Feb. 28, 2014 — -- Idaho Governor C.L. "Butch" Otter has signed the latest so-called "Ag Gag" bill, making the state the seventh in the nation to criminalize hidden camera recording inside farm facilities – a tactic used by animal rights groups to expose alleged animal abuse and cruelty.
"We're tickled," Senator Jim Patrick, one of the bills' sponsors, told ABC News Friday afternoon, calling the law "enforceable and constitutional.""It's a relief to have it done and settled," he said.
The law will put anyone convicted of recording hidden camera video inside an agriculture operation in jail for a year. There is also a $5000 fine.
In debating the bill, legislators cited undercover footage taken at Bettencourt Dairies that aired last year on ABC News "Nightline" – showing horrific abuse of cows.
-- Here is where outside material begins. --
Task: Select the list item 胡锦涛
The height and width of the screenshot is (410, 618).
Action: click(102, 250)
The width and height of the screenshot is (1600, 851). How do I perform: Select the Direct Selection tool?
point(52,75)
An activist working for the group Mercy for Animals recorded brutal abuse of cows in 2012, including the beating and shocking of the animals. The video was turned over to local law enforcement and criminal charges were brought against three employees at the facility. One pleaded guilty to misdemeanor animal cruelty.
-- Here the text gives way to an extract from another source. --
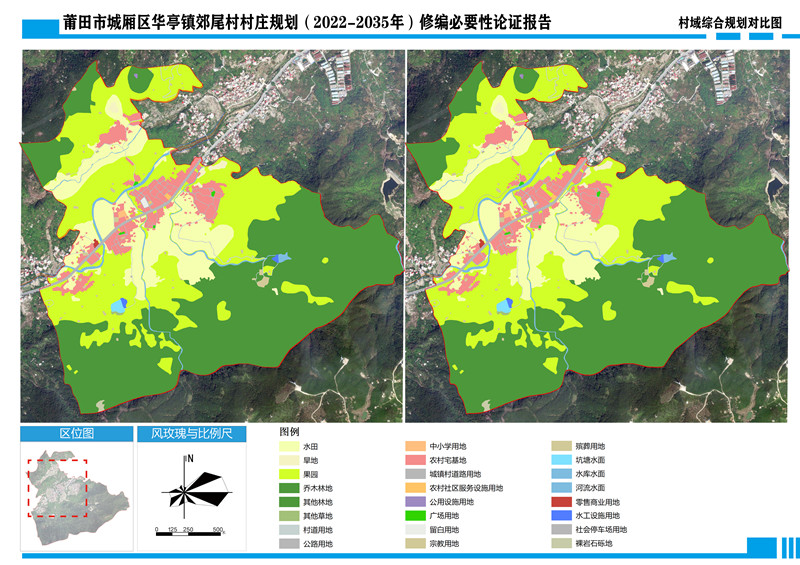
Task: Select the 乔木林地 dark green swatch
Action: 292,488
Patrick said when things turned "personal" against owner Luis Bettencourt, including death threats against him and his family, it created fear in all Idaho farmers, which ultimately led to the controversial bill.
"There wouldn't have been much pressure to do anything if it wasn't for the fact that they were going after him personally," Patrick said.
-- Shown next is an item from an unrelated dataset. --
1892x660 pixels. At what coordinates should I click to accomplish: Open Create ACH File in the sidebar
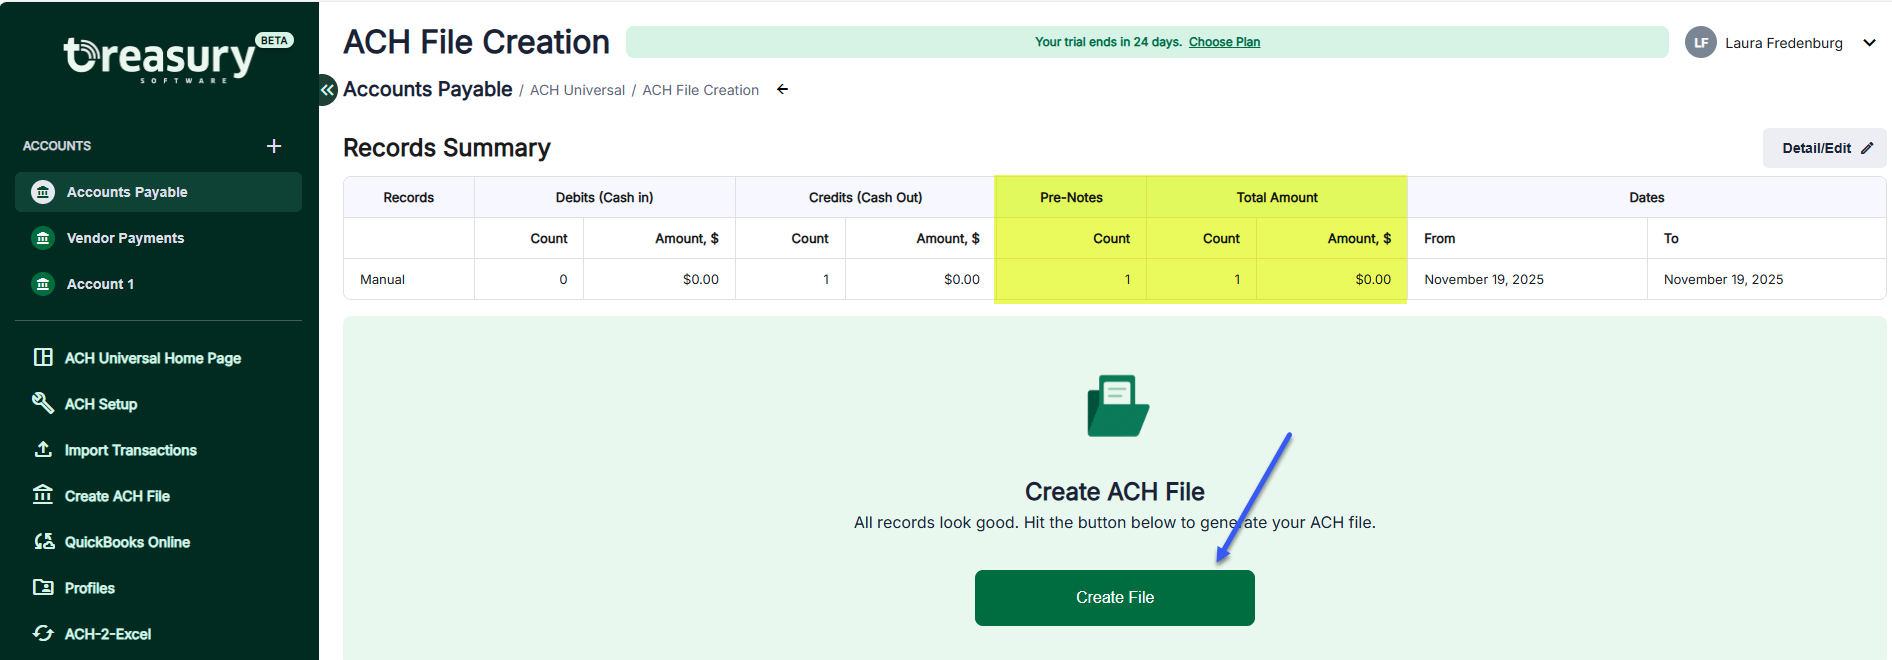point(117,496)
The animal rights group Mercy for Animals, which has produced several undercover videos, has been extremely critical of the "Ag Gag" bill in Idaho as well as similar legislation in other states. Today, the group said they believed Gov. Otter bowed to pressure from "corporate factory farming interests."
"Mercy For Animals is exploring all legal avenues to overturn this dangerous, unconstitutional, and un-American law," said Nathan Runkle, the group's executive director. "This is a sad day for animals, consumers, the constitution, and the media… Idaho's flawed and misdirected new law will now throw shut the doors to industrial factory farms and allow animal abuse, environmental violations, and food contamination to flourish undetected, unchallenged, and unaddressed."
Pleas to the governor to veto the bill poured in from activist groups and notable public figures alike, including former Price Is Right host Bob Barker and the CEO of Chobani, Hamdi Ulukya. Uluka tweeted his opposition to the bill: "As someone who grew up on a farm, I believe how we treat animals is a moral imperative."
The nationwide battle over "Ag Gag" legislation has reached a fever pitch in recent months.
In addition to Idaho, three states have already considered some form of "ag-gag" legislation in 2014; lawmakers in Arizona, New Hampshire and Indiana introduced bills this year. Eleven other states introduced bills in 2013, but not a single bill passed that year.
There are laws on the books in six states, including Iowa, where it is a crime to get hired at a farm under false pretenses. That law passed in 2012, just a few months after an ABC News report that featured undercover video showing inhumane and unsanitary conditions at a large egg factory.
Undercover activists have vowed to continue reporting on conditions inside American farms, despite the push to keep them out. The activist who documented the abuse of cows at Bettencourt Dairies told ABC News last year the public needs these videos more than ever.
"Most members of the public don't understand what we're doing. They think we're just running around filming things and throwing it up on YouTube," he said. "These are criminal investigations."
Idaho Senator Jim Patrick says the new law brings relief to farmers around the state.
"There are so many things that these groups don't like. We feel like any one of us could be a target," he said.